Des chercheurs d’Oxford viennent d’identifier la cause biologique précise d’une forme de maladie de Crohn et de rectocolite hémorragique chez un sous-groupe de patients. Pour la première fois, un lien est établi entre une variante génétique connue depuis 30 ans et des anticorps qui coupent le frein naturel de l’inflammation. Un gastro-entérologue parle de « la découverte la plus passionnante de toute une carrière ».

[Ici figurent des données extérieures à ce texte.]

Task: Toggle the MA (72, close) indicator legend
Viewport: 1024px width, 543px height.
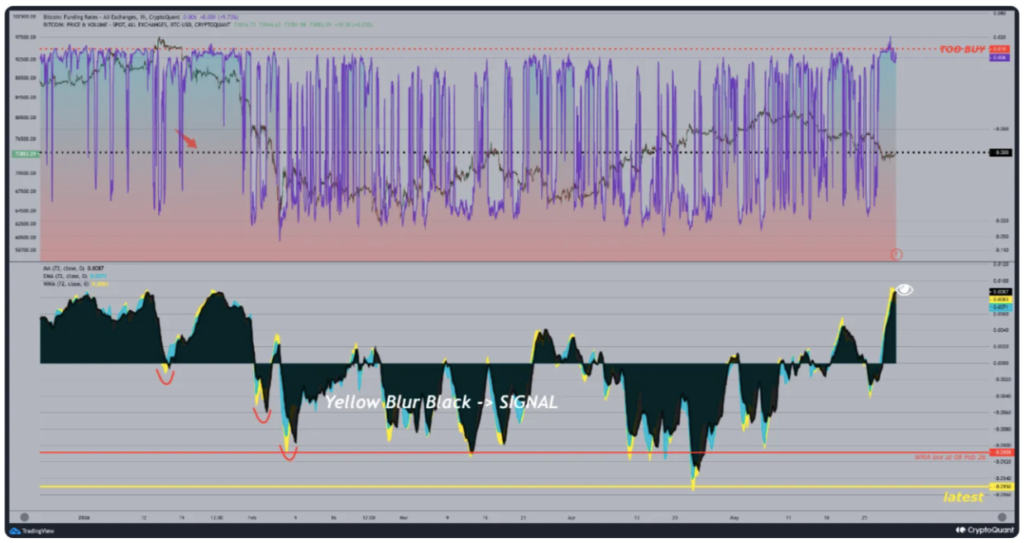Action: click(64, 269)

Ce que vous allez apprendre
- Quel mécanisme auto-immun précis déclenche une inflammation incontrôlée chez certains patients atteints de MICI
- Comment une variante génétique identifiée il y a 30 ans s’explique enfin biologiquement
- Ce que cette découverte change concrètement pour le diagnostic et le traitement
Les MICI ne sont pas une seule maladie
La maladie de Crohn et la rectocolite hémorragique touchent des millions dans le monde. Malgré des décennies de recherche, de nombreux patients enchaînent les traitements sans jamais atteindre une rémission durable.
Une étude publiée dans le New England Journal of Medicine suggère pourquoi : les MICI ne constituent pas une affection unique, mais un groupe de maladies biologiquement distinctes. Et pour un sous-groupe identifiable, la cause vient d’être précisément localisée.
Le frein naturel de l’inflammation coupé par des anticorps
Le système immunitaire dispose d’un mécanisme de régulation clé : l’interleukine-10, une molécule qui agit comme un frein sur l’inflammation. Chez environ 3,5 % des patients atteints de MICI, les chercheurs ont découvert des auto-anticorps qui neutralisent cette molécule — supprimant le frein et laissant l’inflammation s’emballer sans contrôle.
Ces auto-anticorps sont absents chez les personnes en bonne santé. Leur présence pourrait concerner entre 15 000 et 20 000 patients au Royaume-Uni seulement.
Le chaînon manquant d’un mystère génétique vieux de 30 ans
Il y a trois décennies, des chercheurs d’Oxford avaient identifié une variante génétique — HLA-DRB1*01:03 — fortement associée aux formes sévères de MICI. Mais le mécanisme restait inexpliqué.
La nouvelle étude établit enfin le lien : les porteurs de cette variante sont beaucoup plus susceptibles de développer les auto-anticorps bloquant l’IL-10. La variante génétique n’est pas la maladie — elle prédispose à produire les anticorps qui la causent.
Un test sanguin et des traitements ciblés en vue
Cette découverte a des implications pratiques immédiates. Les chercheurs affirment qu’un simple test sanguin pourrait identifier ce sous-groupe de patients dès le diagnostic, permettant d’orienter rapidement vers un traitement ciblé — plutôt que de les faire passer par des années d’essais thérapeutiques inefficaces.
Le Dr Rainer Doffinger souligne l’enjeu économique : même une légère réduction des traitements biologiques coûteux et des hospitalisations représenterait des économies de plusieurs millions de livres par an pour le NHS — sans compter l’amélioration majeure de la qualité de vie des patients.